The incident happened during a recent flight between Livingstone and Lusaka, with one passenger sharing the following images to Instagram, showing exactly how the storm had caused serious damage just as the plane was about to descend for landing. 

READ: Flying is safer than ever - but passengers should hold on for more turbulence in future

And if there's one thing pilots and passenger alike are fully aware of it is the impact of bad weather. From flight delays, to turbulence to this - as the Zambian ProFlight Zambia plane took quite a beating.

"Our plane, in a wild thunderstorm, was struck by lightning just after we started our descent. We dropped like a stone, our ears went berserk, and it took a few minutes before we were beyond the hail and wind.

"I have to really take my hat off to the pilots. They not only did their best to take us out of the storm as quickly as possible, but they landed with great calm and professionalism. It was only after we disembarked that we saw the cockpit’s smashed windscreen, the torn-up nose, and the ripped tail wing." 
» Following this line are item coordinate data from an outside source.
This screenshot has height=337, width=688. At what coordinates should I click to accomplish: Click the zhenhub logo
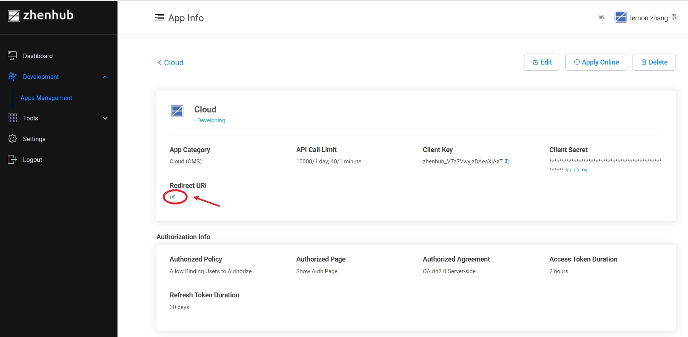[x=41, y=15]
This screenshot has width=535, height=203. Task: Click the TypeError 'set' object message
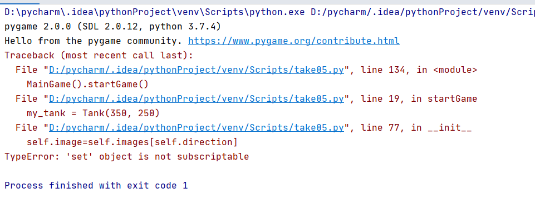tap(126, 157)
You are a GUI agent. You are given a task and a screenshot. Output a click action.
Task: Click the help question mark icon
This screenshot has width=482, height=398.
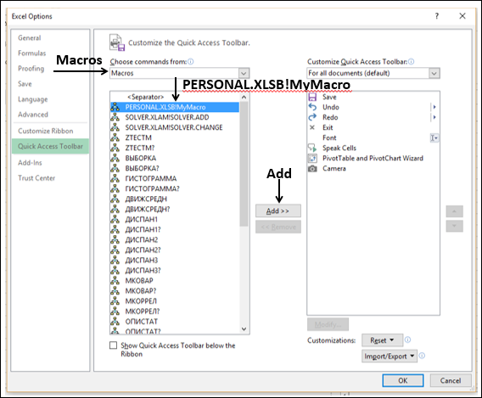click(x=437, y=16)
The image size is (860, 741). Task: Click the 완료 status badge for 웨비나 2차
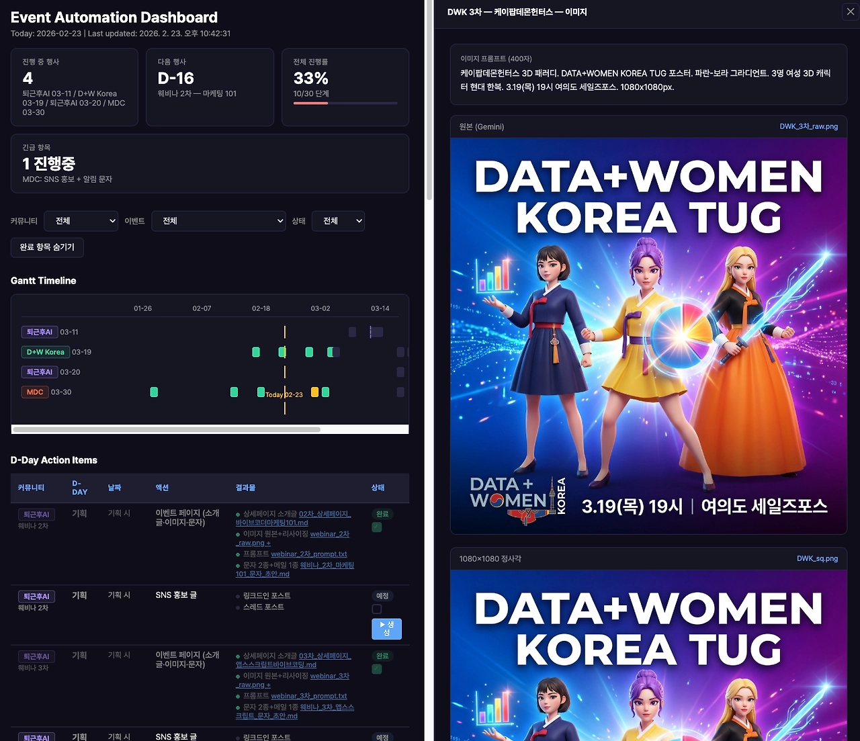pos(382,514)
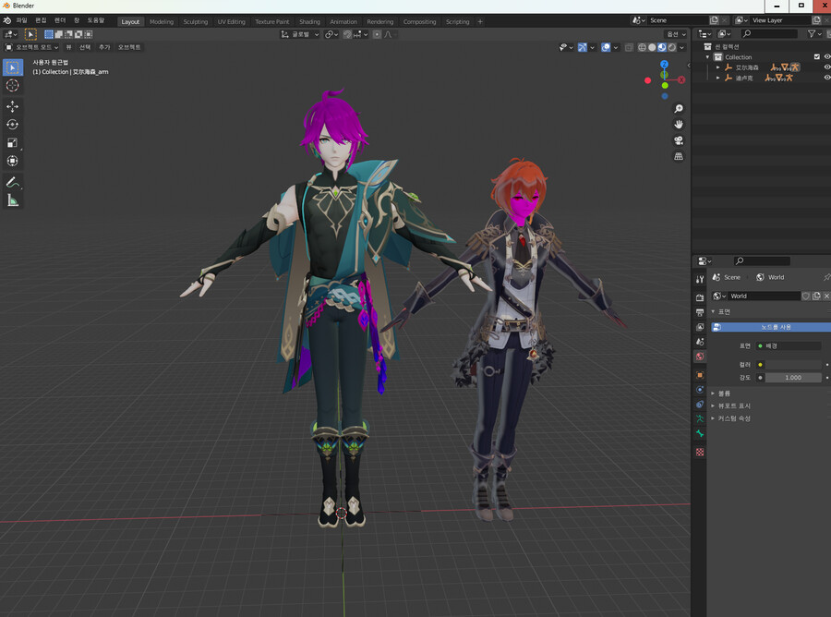Activate the Rotate tool
This screenshot has width=831, height=617.
click(x=13, y=125)
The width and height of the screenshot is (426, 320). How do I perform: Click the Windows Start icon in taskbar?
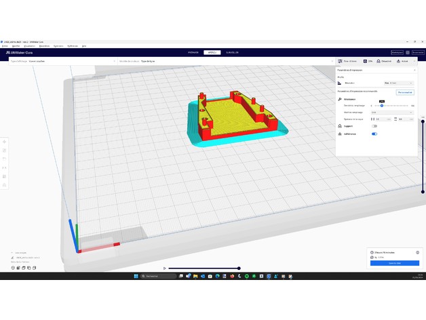(135, 276)
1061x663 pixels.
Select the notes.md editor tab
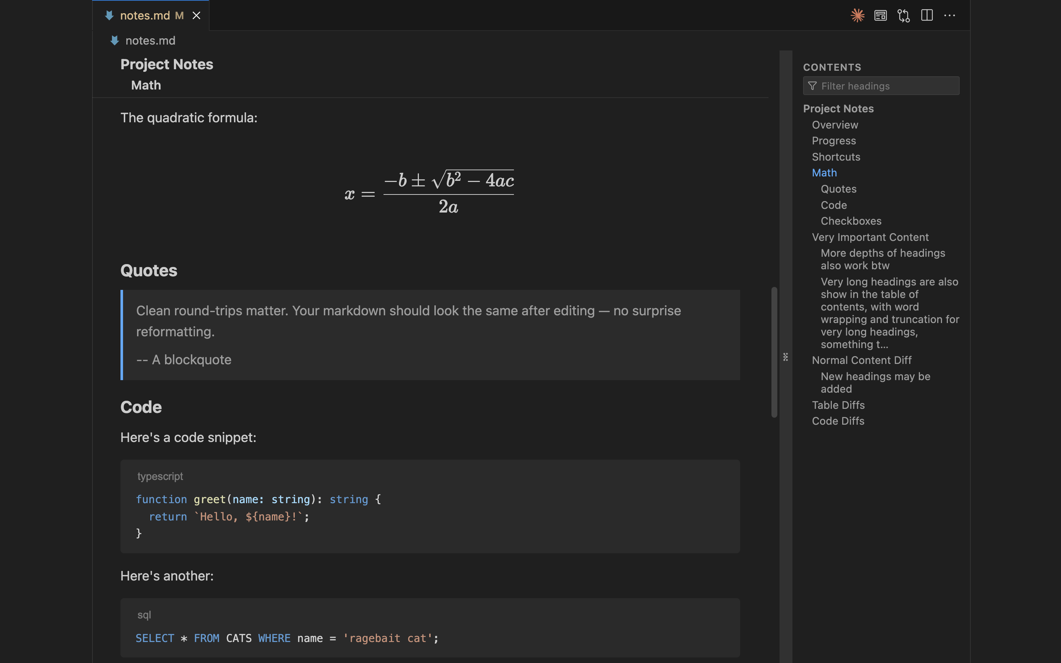coord(145,16)
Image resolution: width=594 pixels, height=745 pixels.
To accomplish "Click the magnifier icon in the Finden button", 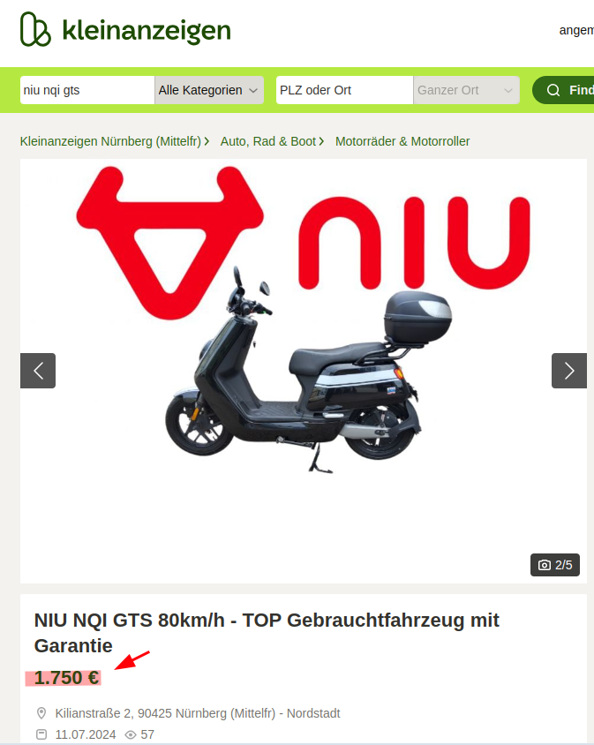I will click(x=553, y=90).
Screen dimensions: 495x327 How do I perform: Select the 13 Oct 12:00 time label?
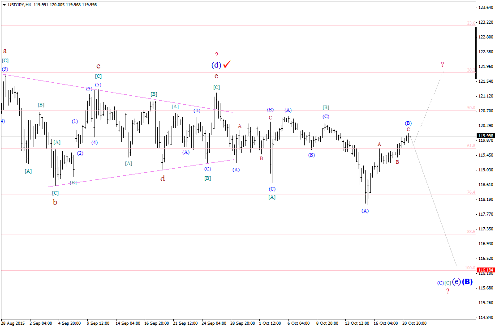click(357, 323)
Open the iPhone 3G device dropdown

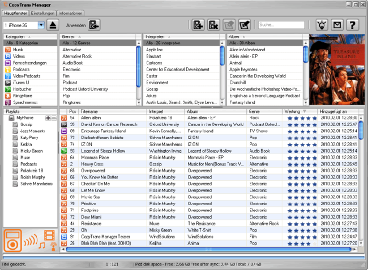(x=41, y=25)
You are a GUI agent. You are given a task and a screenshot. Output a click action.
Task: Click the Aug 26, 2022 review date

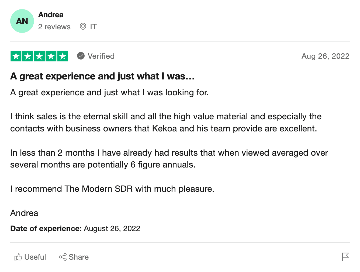(x=325, y=56)
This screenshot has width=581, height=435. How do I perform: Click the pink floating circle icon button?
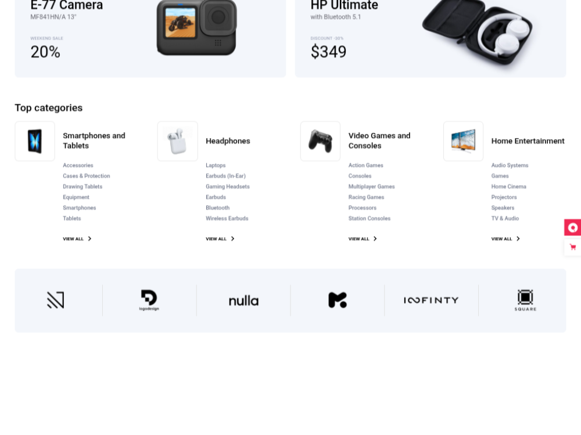click(x=573, y=227)
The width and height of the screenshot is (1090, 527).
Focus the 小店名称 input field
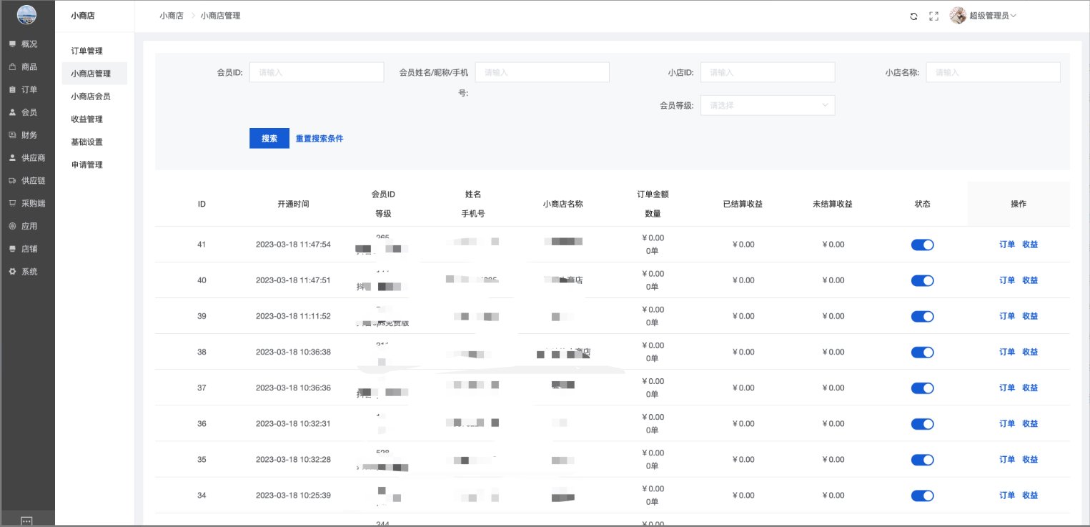pos(993,72)
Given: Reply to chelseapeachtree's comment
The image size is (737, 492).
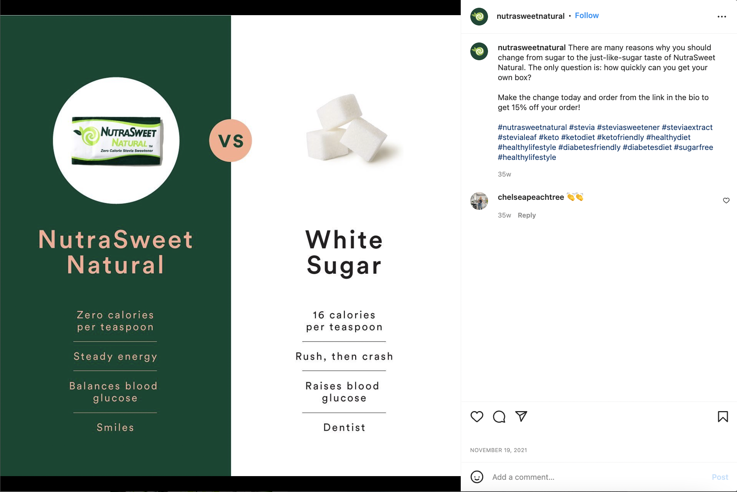Looking at the screenshot, I should click(x=526, y=215).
What happens when hail hits a plane?

According to AviationGeek, "Hail is more or less invisible until you run into it."

Also hail doesn’t just come out of the bottom of clouds but can be ejected from the top of some larger storms. 

"When hail is caught in an updraft, it can be thrown out the top of the storm for dozens of miles. So even if an airplane is cruising at 34 000 ft and possibly clear of a storm, it can still be affected."

When you consider that an airplane often travels at over 800km/h - hitting a ball of ice at that speed can certainly do some damage.  While windows can be cracked, or "smashed" as in this case, "planes are engineered to take a lot more abuse than some hail can create".

So in this instance, thank goodness for sound design engineering that works and well-trained pilots.